What needs to be done:
Transcribe exactly, and only, the lines from the one with "Collapse the sidebar" through the end of the records below, including both of those lines. Skip all pictures.

Records for the task:

BEGIN

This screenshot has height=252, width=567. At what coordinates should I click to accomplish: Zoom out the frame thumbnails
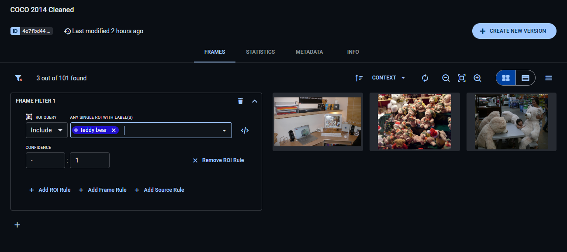pyautogui.click(x=446, y=78)
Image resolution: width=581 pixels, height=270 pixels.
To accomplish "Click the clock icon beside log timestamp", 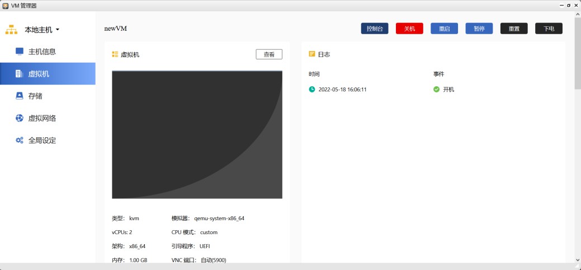I will point(312,89).
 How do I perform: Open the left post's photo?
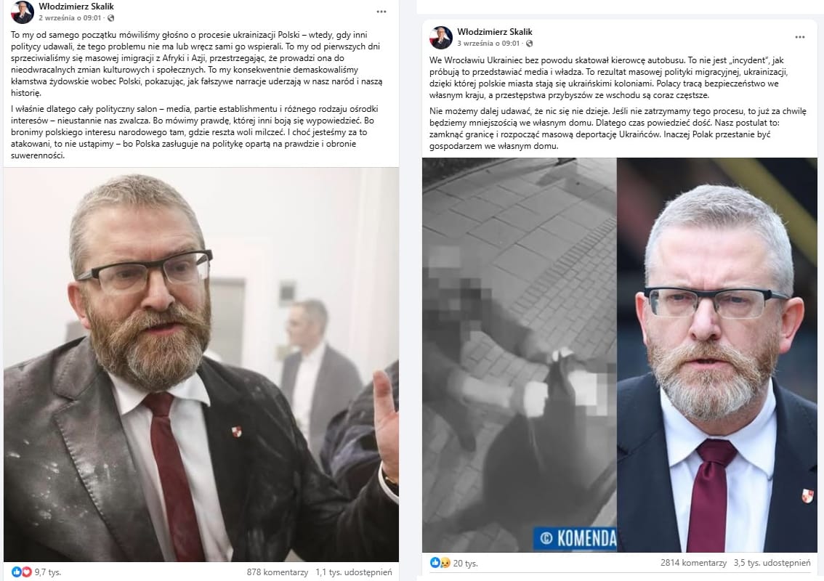coord(201,365)
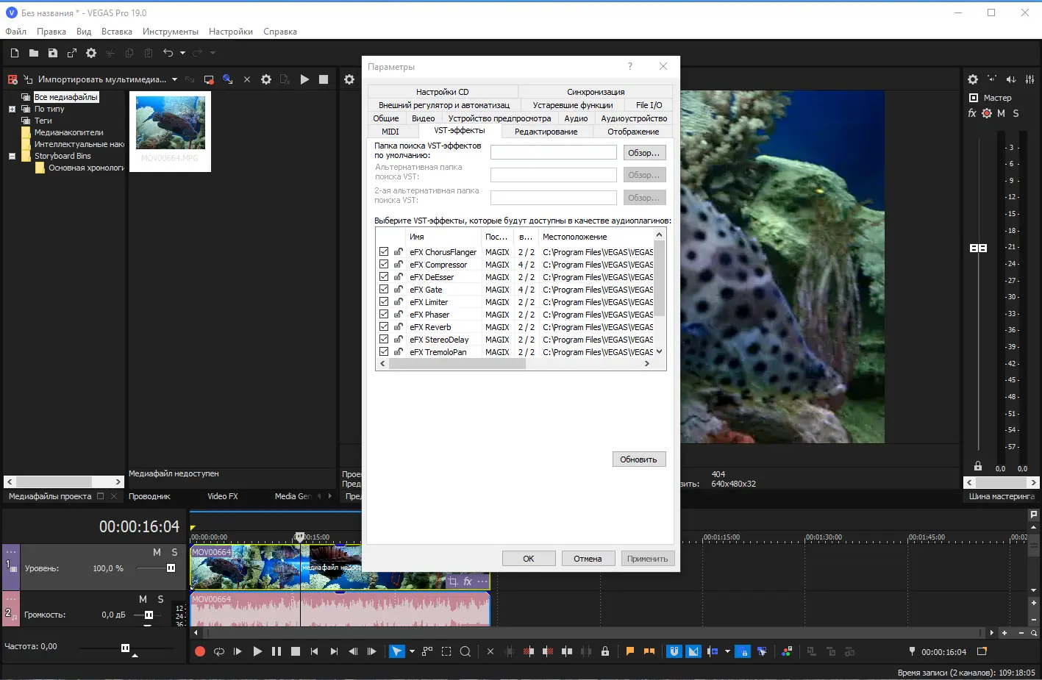Open the import multimedia dropdown arrow

click(174, 79)
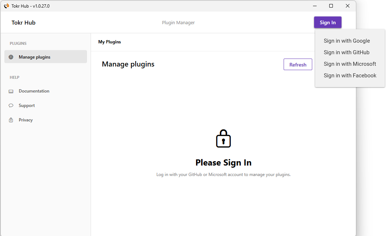Click the chat bubble icon beside Support
Viewport: 387px width, 236px height.
(x=11, y=105)
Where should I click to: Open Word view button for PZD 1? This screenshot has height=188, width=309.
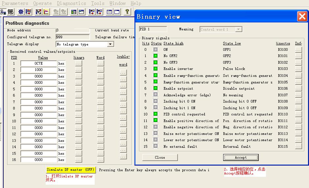pyautogui.click(x=101, y=63)
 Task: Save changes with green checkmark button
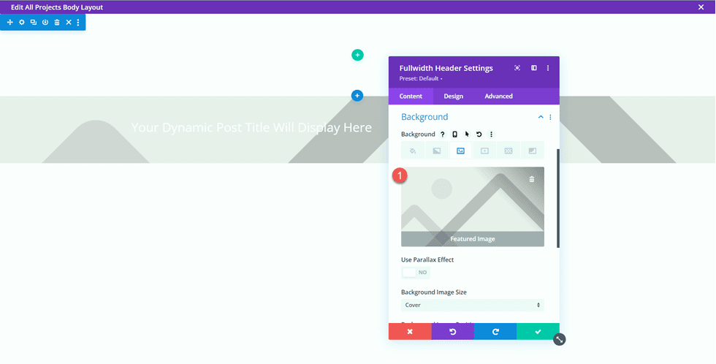coord(538,332)
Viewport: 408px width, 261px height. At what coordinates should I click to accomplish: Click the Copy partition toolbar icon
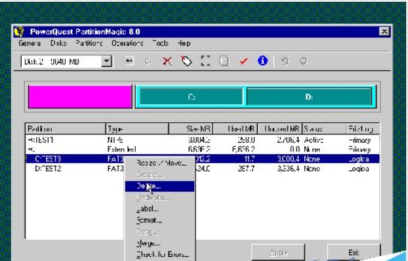(x=224, y=61)
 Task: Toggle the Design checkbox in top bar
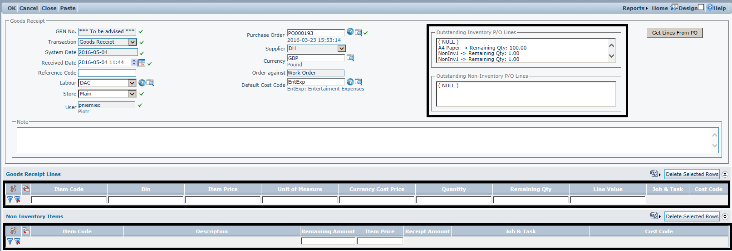click(701, 7)
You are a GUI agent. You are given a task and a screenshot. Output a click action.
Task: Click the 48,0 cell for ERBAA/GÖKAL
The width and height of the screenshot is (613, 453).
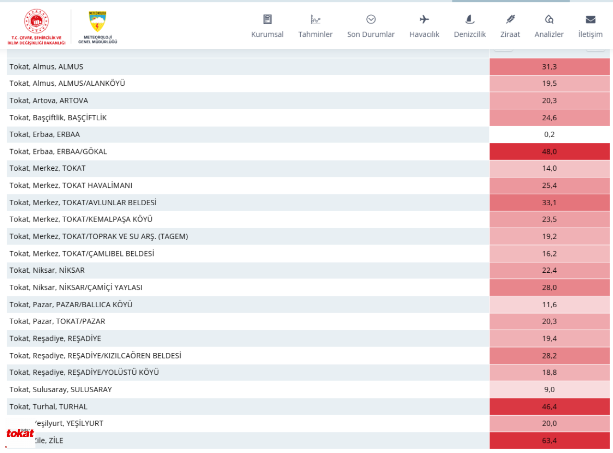(x=550, y=151)
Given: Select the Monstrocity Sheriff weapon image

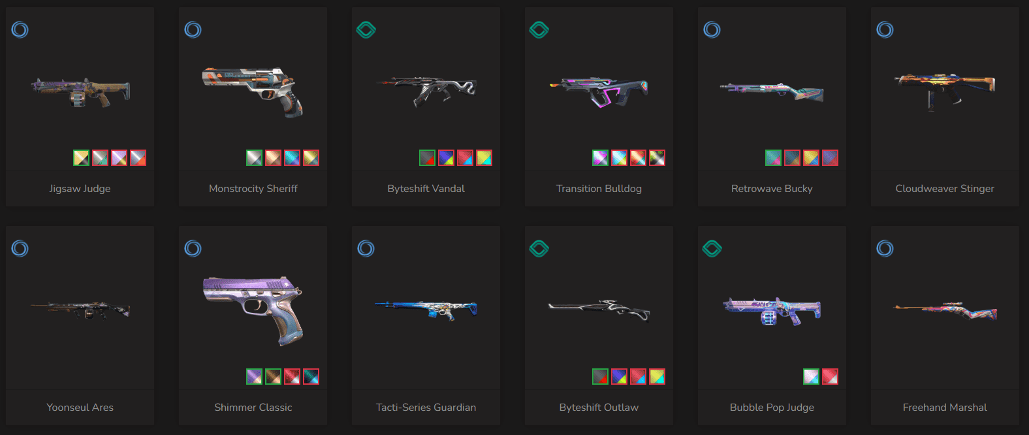Looking at the screenshot, I should coord(253,91).
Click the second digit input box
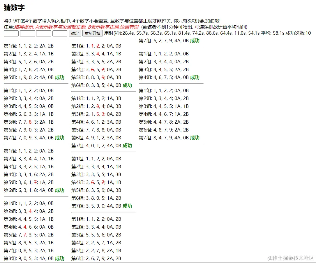Screen dimensions: 316x263 click(x=27, y=33)
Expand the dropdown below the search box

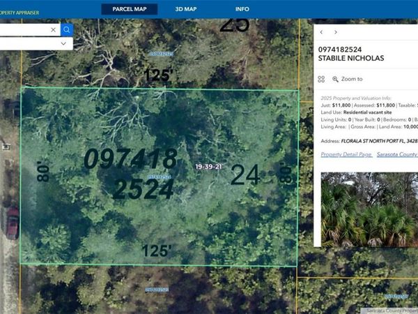coord(63,43)
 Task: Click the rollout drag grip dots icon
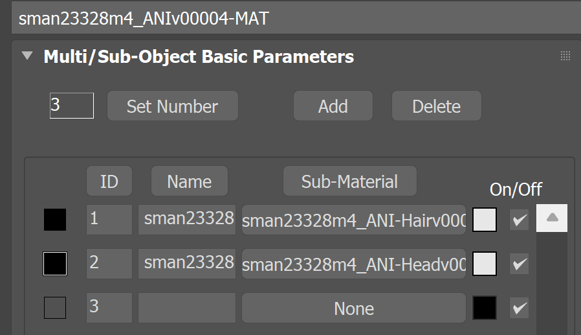(565, 56)
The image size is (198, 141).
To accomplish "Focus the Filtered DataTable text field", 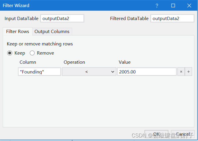I will (172, 18).
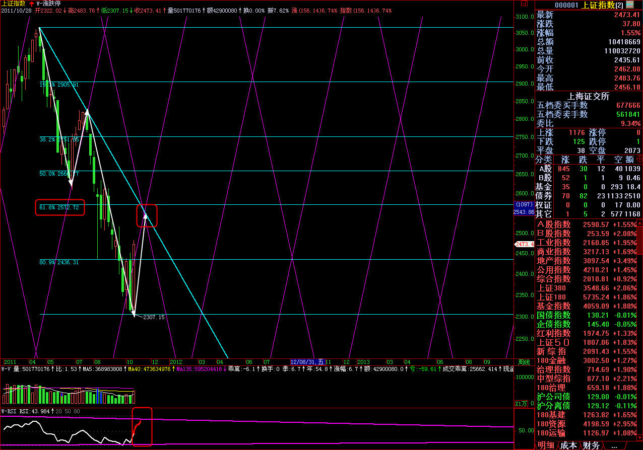
Task: Click the 1097 price cursor marker on axis
Action: click(x=524, y=205)
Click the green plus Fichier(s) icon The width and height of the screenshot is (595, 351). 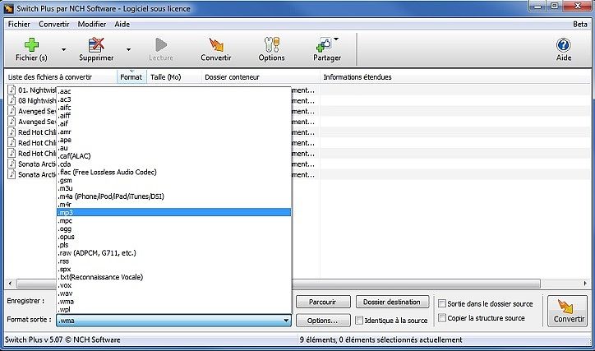[32, 45]
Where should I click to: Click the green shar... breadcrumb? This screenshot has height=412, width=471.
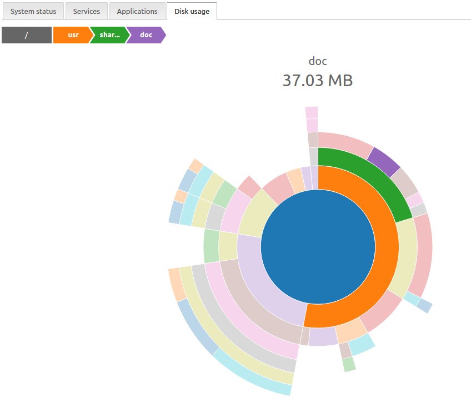[109, 35]
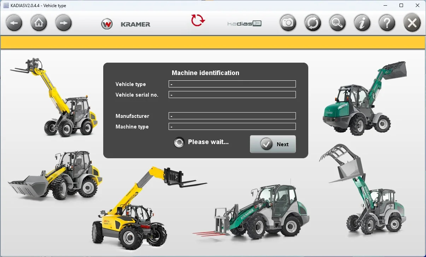Click into the Manufacturer field
426x257 pixels.
coord(232,116)
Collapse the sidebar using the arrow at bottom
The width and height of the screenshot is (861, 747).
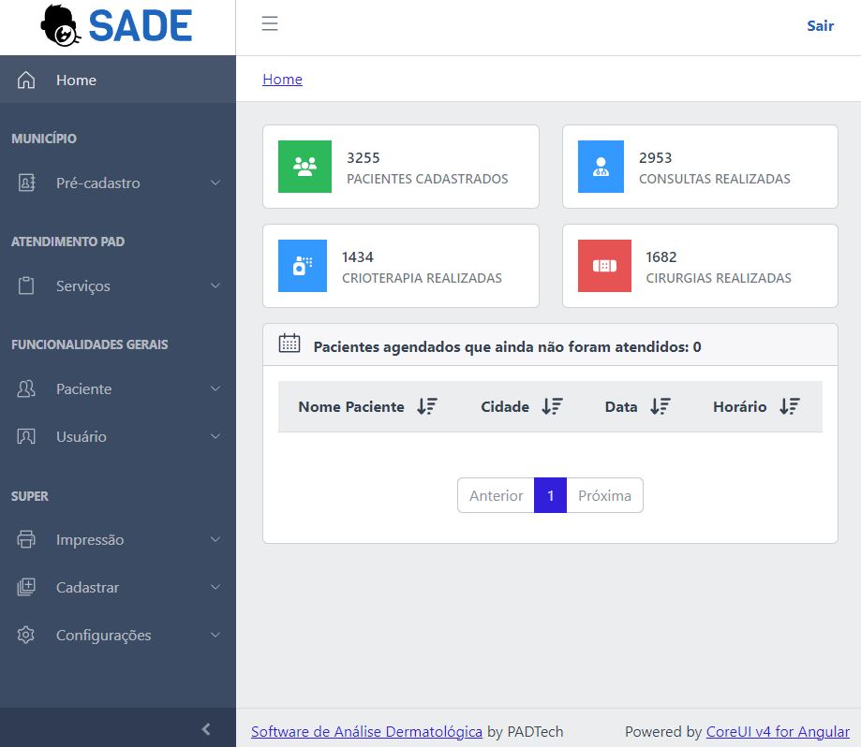pos(206,728)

END

Answer section:
Collapse the sidebar using the arrow at bottom
The width and height of the screenshot is (861, 747).
pos(206,728)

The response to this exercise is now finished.